Note that the above program may not make a lot of sense as could simply do n % 19 to check for divisibility. The idea of this program is to validate the concept. Also, this might be an efficient approach if input number is large and given as string.

C++

#include <iostream>
#include <string>
 
using namespace std;
 
bool is_divisible_by_19(int num) {
    int remainder = 0;
    for (char digit : to_string(num)) {
        remainder = (remainder * 10 + (digit - '0')) % 19;
    }
    return remainder == 0;
}
 
int main() {
    int n = 101156;
    if (is_divisible_by_19(n)) {
        cout << "Yes" << endl;
    }
    else {
        cout << "No" << endl;
    }
    return 0;
}

                    

Java

import java.util.*;
 
public class Gfg {
     
    public static boolean is_divisible_by_19(int num) {
        int remainder = 0;
        for (char digit : Integer.toString(num).toCharArray()) {
            remainder = (remainder * 10 + (digit - '0')) % 19;
        }
        return remainder == 0;
    }
     
    public static void main(String[] args) {
        int n = 101156;
        if (is_divisible_by_19(n)) {
            System.out.println("Yes");
        }
        else {
            System.out.println("No");
        }
    }
}

                    

Python

def is_divisible_by_19(num):
    remainder = 0
    for digit in str(num):
        remainder = (remainder * 10 + int(digit)) % 19
    return remainder == 0
 
   
# Driver Code
if __name__ == "__main__" :
 
    n = 101156
     
    if (is_divisible_by_19(n)) :
        print("Yes" )
    else :
        print("No")

                    

C#

using System;
 
public class Gfg
{
    public static bool IsDivisibleBy19(int num)
    {
        int remainder = 0;
        foreach (char digit in num.ToString())
        {
            remainder = (remainder * 10 + (digit - '0')) % 19;
        }
        return remainder == 0;
    }
 
    public static void Main()
    {
        int n = 101156;
        if (IsDivisibleBy19(n))
        {
            Console.WriteLine("Yes");
        }
        else
        {
            Console.WriteLine("No");
        }
    }
}

                    

Javascript

function is_divisible_by_19(num) {
  let remainder = 0;
  for (const digit of num.toString()) {
    remainder = (remainder * 10 + (digit.charCodeAt() - '0'.charCodeAt())) % 19;
  }
  return remainder === 0;
}
 
const n = 101156;
if (is_divisible_by_19(n)) {
  console.log('Yes');
} else {
  console.log('No');
}

                    

Output
Yes

Time Complexity:
The time complexity of this approach is O(n), where n is the number of digits in the input number num.
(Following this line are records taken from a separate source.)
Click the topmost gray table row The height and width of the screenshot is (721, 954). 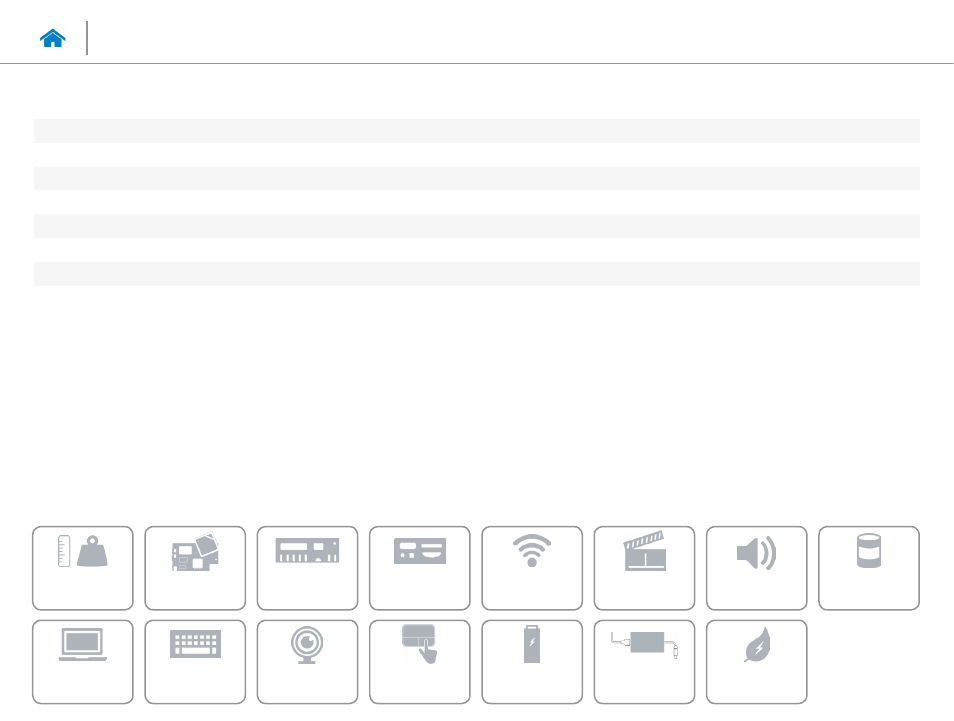click(476, 131)
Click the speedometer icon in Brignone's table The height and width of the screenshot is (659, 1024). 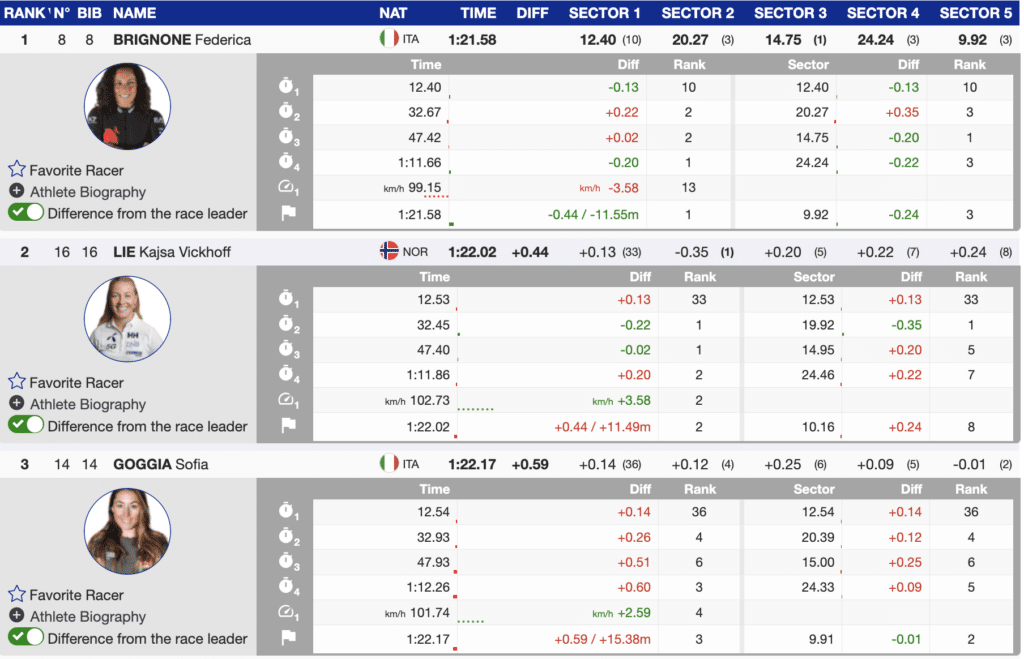pyautogui.click(x=287, y=187)
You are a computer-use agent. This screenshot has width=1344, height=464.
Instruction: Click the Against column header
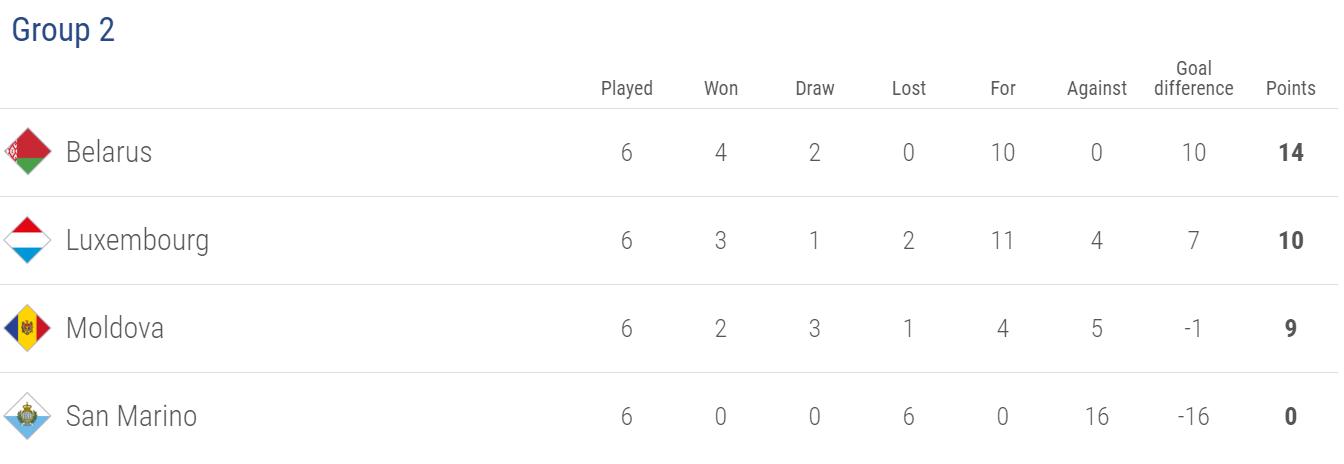point(1097,88)
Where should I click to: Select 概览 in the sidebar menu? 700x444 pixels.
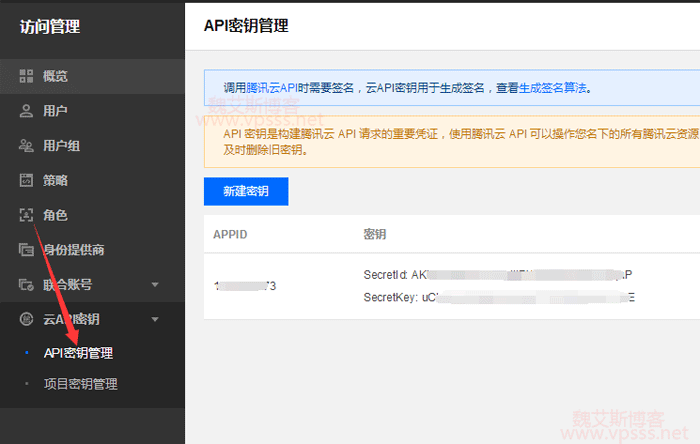coord(56,76)
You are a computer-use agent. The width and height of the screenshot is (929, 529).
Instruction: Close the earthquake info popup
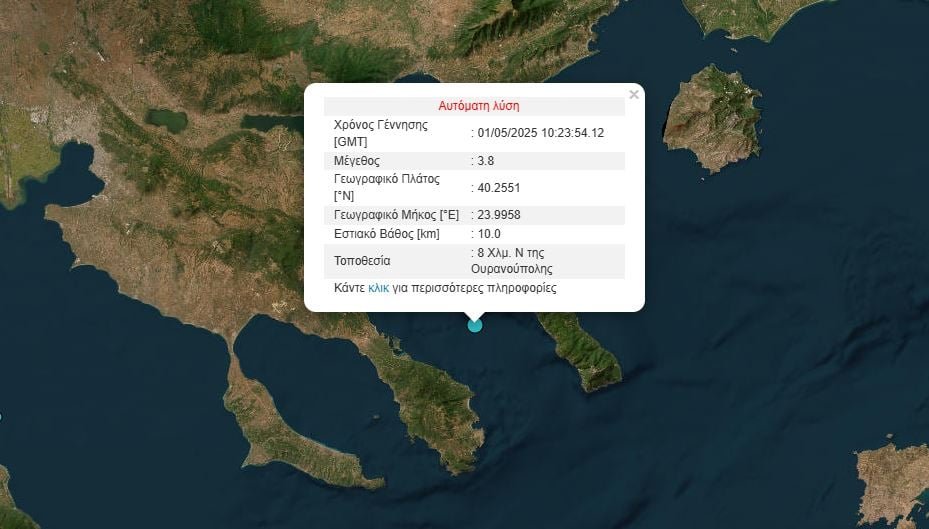(633, 95)
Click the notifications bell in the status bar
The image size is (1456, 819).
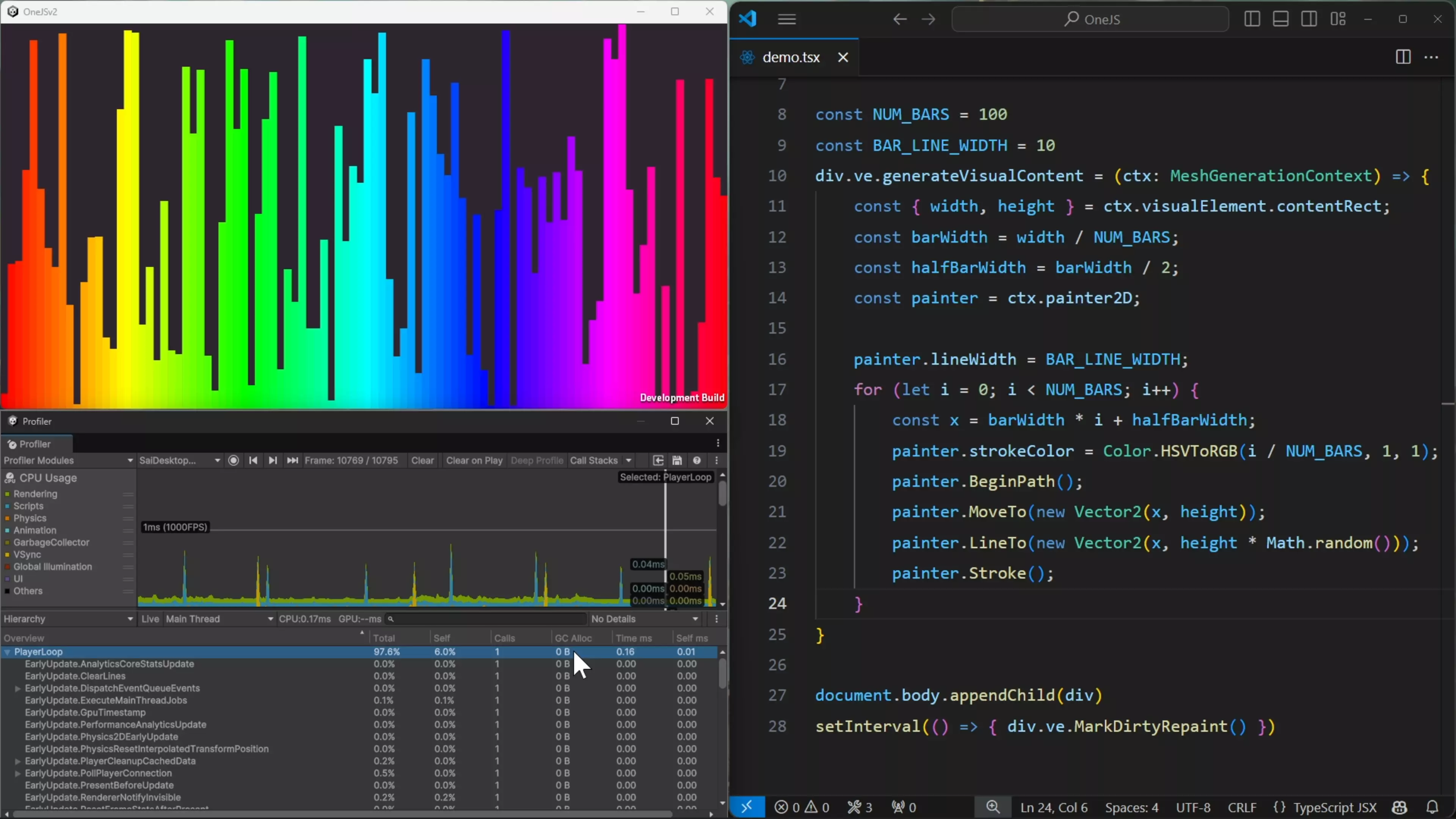click(x=1432, y=807)
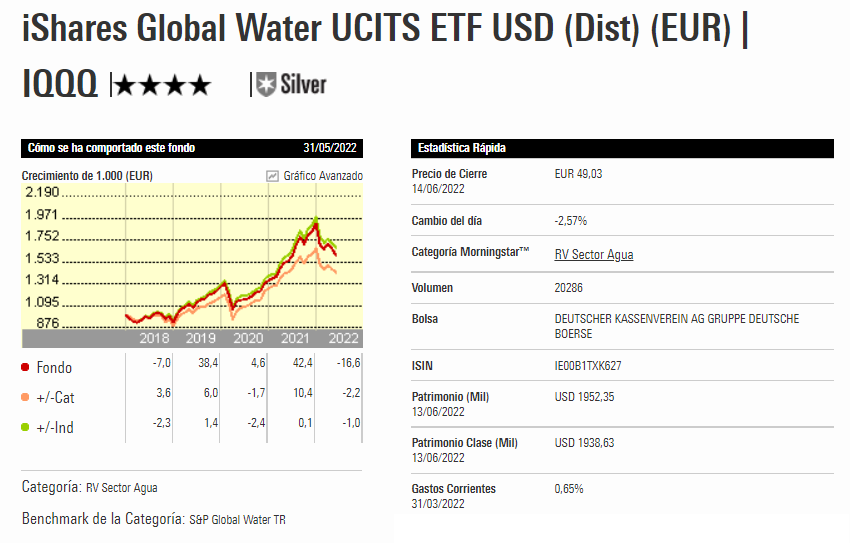Click the orange +/-Cat legend dot
Viewport: 851px width, 544px height.
click(26, 398)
This is because we need to iterate over each digit in num and perform a constant amount of arithmetic operations (multiplication, addition, and modulo) for each digit.

Space Complexity:
The space complexity of this approach is O(1), as we only use a constant amount of extra space to store the remainder variable. We do not use any data structures that grow with the size of the input.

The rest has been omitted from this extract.